Exercise brief: Quote each record exactly, please, leaving none out.

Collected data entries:
########################################
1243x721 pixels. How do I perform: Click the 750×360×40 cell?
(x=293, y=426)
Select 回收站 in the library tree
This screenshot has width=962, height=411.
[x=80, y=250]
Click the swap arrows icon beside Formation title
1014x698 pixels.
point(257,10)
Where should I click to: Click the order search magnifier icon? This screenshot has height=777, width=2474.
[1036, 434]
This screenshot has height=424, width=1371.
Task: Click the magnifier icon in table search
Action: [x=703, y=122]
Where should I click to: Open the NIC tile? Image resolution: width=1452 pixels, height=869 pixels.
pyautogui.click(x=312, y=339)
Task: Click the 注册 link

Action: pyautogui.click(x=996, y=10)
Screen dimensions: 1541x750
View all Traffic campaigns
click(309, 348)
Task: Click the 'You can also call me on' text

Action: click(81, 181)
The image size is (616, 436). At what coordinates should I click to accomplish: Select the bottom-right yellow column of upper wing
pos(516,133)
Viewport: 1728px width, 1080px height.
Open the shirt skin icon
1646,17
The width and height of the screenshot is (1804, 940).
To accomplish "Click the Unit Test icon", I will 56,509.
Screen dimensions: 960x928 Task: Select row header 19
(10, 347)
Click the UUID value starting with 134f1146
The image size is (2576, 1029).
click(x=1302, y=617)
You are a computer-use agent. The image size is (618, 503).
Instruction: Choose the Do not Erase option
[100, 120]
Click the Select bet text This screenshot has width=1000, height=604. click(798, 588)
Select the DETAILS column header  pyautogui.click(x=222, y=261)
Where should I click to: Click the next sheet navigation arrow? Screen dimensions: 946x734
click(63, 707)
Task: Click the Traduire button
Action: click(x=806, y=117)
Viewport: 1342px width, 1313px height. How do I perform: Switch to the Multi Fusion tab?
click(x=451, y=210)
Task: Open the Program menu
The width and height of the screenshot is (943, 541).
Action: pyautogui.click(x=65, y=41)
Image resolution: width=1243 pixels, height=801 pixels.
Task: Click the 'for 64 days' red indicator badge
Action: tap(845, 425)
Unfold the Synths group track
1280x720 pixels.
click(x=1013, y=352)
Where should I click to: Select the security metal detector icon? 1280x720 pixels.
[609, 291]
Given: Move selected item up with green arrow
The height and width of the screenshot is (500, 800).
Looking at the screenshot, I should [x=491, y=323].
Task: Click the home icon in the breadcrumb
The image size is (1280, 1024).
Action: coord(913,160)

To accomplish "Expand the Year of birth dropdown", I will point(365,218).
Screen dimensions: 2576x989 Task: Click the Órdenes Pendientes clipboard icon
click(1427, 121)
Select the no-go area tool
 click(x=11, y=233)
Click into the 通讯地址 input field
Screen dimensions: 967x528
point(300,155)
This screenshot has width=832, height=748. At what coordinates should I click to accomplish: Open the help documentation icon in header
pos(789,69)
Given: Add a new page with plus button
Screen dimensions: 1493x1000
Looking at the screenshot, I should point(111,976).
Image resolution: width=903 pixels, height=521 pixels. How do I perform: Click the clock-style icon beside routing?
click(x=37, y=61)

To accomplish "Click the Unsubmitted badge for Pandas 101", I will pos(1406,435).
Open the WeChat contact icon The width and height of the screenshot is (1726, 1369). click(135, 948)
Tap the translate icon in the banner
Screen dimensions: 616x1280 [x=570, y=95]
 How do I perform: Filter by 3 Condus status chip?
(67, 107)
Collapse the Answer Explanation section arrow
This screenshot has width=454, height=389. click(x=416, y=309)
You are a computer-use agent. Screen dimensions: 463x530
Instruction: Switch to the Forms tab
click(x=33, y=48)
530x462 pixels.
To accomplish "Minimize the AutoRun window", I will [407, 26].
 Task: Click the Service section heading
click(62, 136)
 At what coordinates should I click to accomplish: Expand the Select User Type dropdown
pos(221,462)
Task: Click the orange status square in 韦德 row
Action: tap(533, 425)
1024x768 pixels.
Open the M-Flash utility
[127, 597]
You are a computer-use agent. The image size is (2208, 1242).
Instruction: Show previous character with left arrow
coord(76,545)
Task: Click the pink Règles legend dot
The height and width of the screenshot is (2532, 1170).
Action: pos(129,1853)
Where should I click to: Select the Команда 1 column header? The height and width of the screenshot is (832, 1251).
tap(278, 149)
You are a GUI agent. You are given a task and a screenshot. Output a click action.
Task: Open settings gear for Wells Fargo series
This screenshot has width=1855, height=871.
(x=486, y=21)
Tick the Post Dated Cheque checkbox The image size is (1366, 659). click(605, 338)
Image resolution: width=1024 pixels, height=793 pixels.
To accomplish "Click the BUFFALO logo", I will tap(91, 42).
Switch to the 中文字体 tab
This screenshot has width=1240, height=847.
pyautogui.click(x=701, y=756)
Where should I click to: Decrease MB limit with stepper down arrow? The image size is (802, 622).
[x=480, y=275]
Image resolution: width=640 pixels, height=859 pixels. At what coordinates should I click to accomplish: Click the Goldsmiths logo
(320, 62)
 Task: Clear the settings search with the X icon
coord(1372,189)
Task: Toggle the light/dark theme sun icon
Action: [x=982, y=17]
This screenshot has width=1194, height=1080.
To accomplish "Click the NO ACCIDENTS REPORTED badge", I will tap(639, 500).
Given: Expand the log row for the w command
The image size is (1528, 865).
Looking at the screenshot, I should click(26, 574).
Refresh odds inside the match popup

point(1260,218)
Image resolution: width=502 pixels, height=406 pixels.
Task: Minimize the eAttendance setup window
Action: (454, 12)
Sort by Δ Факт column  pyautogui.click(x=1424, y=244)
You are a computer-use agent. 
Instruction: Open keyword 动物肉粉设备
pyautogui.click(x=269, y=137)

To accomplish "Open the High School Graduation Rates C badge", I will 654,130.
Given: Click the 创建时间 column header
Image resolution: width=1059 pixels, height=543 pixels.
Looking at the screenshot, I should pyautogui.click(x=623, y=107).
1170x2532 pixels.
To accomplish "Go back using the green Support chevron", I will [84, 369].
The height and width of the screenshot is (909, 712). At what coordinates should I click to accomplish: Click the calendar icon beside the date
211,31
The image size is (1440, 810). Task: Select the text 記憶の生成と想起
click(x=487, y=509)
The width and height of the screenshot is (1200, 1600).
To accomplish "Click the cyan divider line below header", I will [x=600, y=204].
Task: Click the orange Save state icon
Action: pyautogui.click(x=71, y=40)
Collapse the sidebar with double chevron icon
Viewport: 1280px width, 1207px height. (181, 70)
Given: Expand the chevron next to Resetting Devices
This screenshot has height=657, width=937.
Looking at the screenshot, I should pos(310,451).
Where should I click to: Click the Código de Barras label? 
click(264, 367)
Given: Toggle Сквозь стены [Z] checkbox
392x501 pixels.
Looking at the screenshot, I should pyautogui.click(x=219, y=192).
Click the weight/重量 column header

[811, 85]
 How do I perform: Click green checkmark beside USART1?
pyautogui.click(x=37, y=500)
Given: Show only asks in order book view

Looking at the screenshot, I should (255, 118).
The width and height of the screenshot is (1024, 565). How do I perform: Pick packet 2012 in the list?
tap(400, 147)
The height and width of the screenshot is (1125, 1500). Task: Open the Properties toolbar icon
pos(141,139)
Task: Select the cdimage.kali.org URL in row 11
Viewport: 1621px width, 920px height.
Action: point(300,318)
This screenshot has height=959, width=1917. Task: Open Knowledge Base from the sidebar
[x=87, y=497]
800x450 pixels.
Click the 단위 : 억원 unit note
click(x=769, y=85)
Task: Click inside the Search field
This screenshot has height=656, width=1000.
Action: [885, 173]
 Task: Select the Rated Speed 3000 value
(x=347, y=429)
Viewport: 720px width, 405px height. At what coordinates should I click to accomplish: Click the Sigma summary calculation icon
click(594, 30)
########################################
The completed task:
1243x721 pixels. How do I perform: Click the 750×360×40 cell?
(x=293, y=426)
Select 回收站 in the library tree
This screenshot has width=962, height=411.
[x=80, y=250]
Click the swap arrows icon beside Formation title
1014x698 pixels.
point(257,10)
Where should I click to: Click the order search magnifier icon? This screenshot has height=777, width=2474.
[1036, 434]
This screenshot has height=424, width=1371.
Task: Click the magnifier icon in table search
Action: [x=703, y=122]
Where should I click to: Open the NIC tile? Image resolution: width=1452 pixels, height=869 pixels.
pyautogui.click(x=312, y=339)
Task: Click the 注册 link

Action: pyautogui.click(x=996, y=10)
Screen dimensions: 1541x750
View all Traffic campaigns
click(309, 348)
Task: Click the 'You can also call me on' text

Action: click(81, 181)
The image size is (616, 436). At what coordinates should I click to accomplish: Select the bottom-right yellow column of upper wing
pos(516,133)
Viewport: 1728px width, 1080px height.
Open the shirt skin icon
1646,17
The width and height of the screenshot is (1804, 940).
To accomplish "Click the Unit Test icon", I will 56,509.
Screen dimensions: 960x928 Task: Select row header 19
(10, 347)
Click the UUID value starting with 134f1146
The image size is (2576, 1029).
click(x=1302, y=617)
You are a computer-use agent. The image size is (618, 503).
Instruction: Choose the Do not Erase option
[100, 120]
Click the Select bet text This screenshot has width=1000, height=604. click(798, 588)
Select the DETAILS column header  pyautogui.click(x=222, y=261)
Where should I click to: Click the next sheet navigation arrow? Screen dimensions: 946x734
click(63, 707)
Task: Click the Traduire button
Action: click(x=806, y=117)
Viewport: 1342px width, 1313px height. How do I perform: Switch to the Multi Fusion tab?
click(x=451, y=210)
Task: Open the Program menu
The width and height of the screenshot is (943, 541).
Action: pyautogui.click(x=65, y=41)
Image resolution: width=1243 pixels, height=801 pixels.
Task: Click the 'for 64 days' red indicator badge
Action: tap(845, 425)
Unfold the Synths group track
1280x720 pixels.
click(x=1013, y=352)
Where should I click to: Select the security metal detector icon? 1280x720 pixels.
[609, 291]
Given: Move selected item up with green arrow
The height and width of the screenshot is (500, 800).
Looking at the screenshot, I should [x=491, y=323].
Task: Click the home icon in the breadcrumb
The image size is (1280, 1024).
Action: coord(913,160)

To accomplish "Expand the Year of birth dropdown", I will point(365,218).
Screen dimensions: 2576x989 Task: Click the Órdenes Pendientes clipboard icon
click(1427, 121)
Select the no-go area tool
 click(x=11, y=233)
Click into the 通讯地址 input field
Screen dimensions: 967x528
point(300,155)
This screenshot has width=832, height=748. At what coordinates should I click to accomplish: Open the help documentation icon in header
pos(789,69)
Given: Add a new page with plus button
Screen dimensions: 1493x1000
Looking at the screenshot, I should point(111,976).
Image resolution: width=903 pixels, height=521 pixels. How do I perform: Click the clock-style icon beside routing?
click(x=37, y=61)

To accomplish "Click the Unsubmitted badge for Pandas 101", I will pos(1406,435).
Open the WeChat contact icon The width and height of the screenshot is (1726, 1369). click(135, 948)
Tap the translate icon in the banner
Screen dimensions: 616x1280 [x=570, y=95]
 How do I perform: Filter by 3 Condus status chip?
(67, 107)
Collapse the Answer Explanation section arrow
This screenshot has width=454, height=389. click(x=416, y=309)
You are a computer-use agent. Screen dimensions: 463x530
Instruction: Switch to the Forms tab
click(x=33, y=48)
530x462 pixels.
To accomplish "Minimize the AutoRun window", I will [407, 26].
 Task: Click the Service section heading
click(62, 136)
 At what coordinates should I click to accomplish: Expand the Select User Type dropdown
pos(221,462)
Task: Click the orange status square in 韦德 row
Action: tap(533, 425)
1024x768 pixels.
Open the M-Flash utility
[127, 597]
You are a computer-use agent. The image size is (2208, 1242).
Instruction: Show previous character with left arrow
coord(76,545)
Task: Click the pink Règles legend dot
The height and width of the screenshot is (2532, 1170).
Action: pos(129,1853)
Where should I click to: Select the Команда 1 column header? The height and width of the screenshot is (832, 1251).
tap(278, 149)
You are a GUI agent. You are given a task and a screenshot. Output a click action.
Task: Open settings gear for Wells Fargo series
This screenshot has width=1855, height=871.
(x=486, y=21)
Tick the Post Dated Cheque checkbox The image size is (1366, 659). click(605, 338)
Image resolution: width=1024 pixels, height=793 pixels.
To accomplish "Click the BUFFALO logo", I will tap(91, 42).
Switch to the 中文字体 tab
This screenshot has width=1240, height=847.
pyautogui.click(x=701, y=756)
Where should I click to: Decrease MB limit with stepper down arrow? The image size is (802, 622).
[x=480, y=275]
Image resolution: width=640 pixels, height=859 pixels. At what coordinates should I click to accomplish: Click the Goldsmiths logo
(320, 62)
 Task: Clear the settings search with the X icon
coord(1372,189)
Task: Toggle the light/dark theme sun icon
Action: [x=982, y=17]
This screenshot has width=1194, height=1080.
To accomplish "Click the NO ACCIDENTS REPORTED badge", I will tap(639, 500).
Given: Expand the log row for the w command
The image size is (1528, 865).
Looking at the screenshot, I should click(26, 574).
Refresh odds inside the match popup

point(1260,218)
Image resolution: width=502 pixels, height=406 pixels.
Task: Minimize the eAttendance setup window
Action: (454, 12)
Sort by Δ Факт column  pyautogui.click(x=1424, y=244)
You are a computer-use agent. 
Instruction: Open keyword 动物肉粉设备
pyautogui.click(x=269, y=137)

To accomplish "Open the High School Graduation Rates C badge", I will 654,130.
Given: Click the 创建时间 column header
Image resolution: width=1059 pixels, height=543 pixels.
Looking at the screenshot, I should pyautogui.click(x=623, y=107).
1170x2532 pixels.
To accomplish "Go back using the green Support chevron", I will [84, 369].
The height and width of the screenshot is (909, 712). At what coordinates should I click to accomplish: Click the calendar icon beside the date
211,31
The image size is (1440, 810). Task: Select the text 記憶の生成と想起
click(x=487, y=509)
The width and height of the screenshot is (1200, 1600).
To accomplish "Click the cyan divider line below header", I will [x=600, y=204].
Task: Click the orange Save state icon
Action: pyautogui.click(x=71, y=40)
Collapse the sidebar with double chevron icon
Viewport: 1280px width, 1207px height. (181, 70)
Given: Expand the chevron next to Resetting Devices
This screenshot has height=657, width=937.
Looking at the screenshot, I should pos(310,451).
Where should I click to: Click the Código de Barras label? 
click(264, 367)
Given: Toggle Сквозь стены [Z] checkbox
392x501 pixels.
Looking at the screenshot, I should pyautogui.click(x=219, y=192).
Click the weight/重量 column header

[811, 85]
 How do I perform: Click green checkmark beside USART1?
pyautogui.click(x=37, y=500)
Given: Show only asks in order book view

Looking at the screenshot, I should (255, 118).
The width and height of the screenshot is (1024, 565). How do I perform: Pick packet 2012 in the list?
tap(400, 147)
The height and width of the screenshot is (1125, 1500). Task: Open the Properties toolbar icon
pos(141,139)
Task: Select the cdimage.kali.org URL in row 11
Viewport: 1621px width, 920px height.
Action: point(300,318)
This screenshot has height=959, width=1917. Task: Open Knowledge Base from the sidebar
[x=87, y=497]
800x450 pixels.
Click the 단위 : 억원 unit note
click(x=769, y=85)
Task: Click inside the Search field
This screenshot has height=656, width=1000.
Action: [885, 173]
 Task: Select the Rated Speed 3000 value
(x=347, y=429)
Viewport: 720px width, 405px height. At what coordinates should I click to accomplish: Click the Sigma summary calculation icon
click(594, 30)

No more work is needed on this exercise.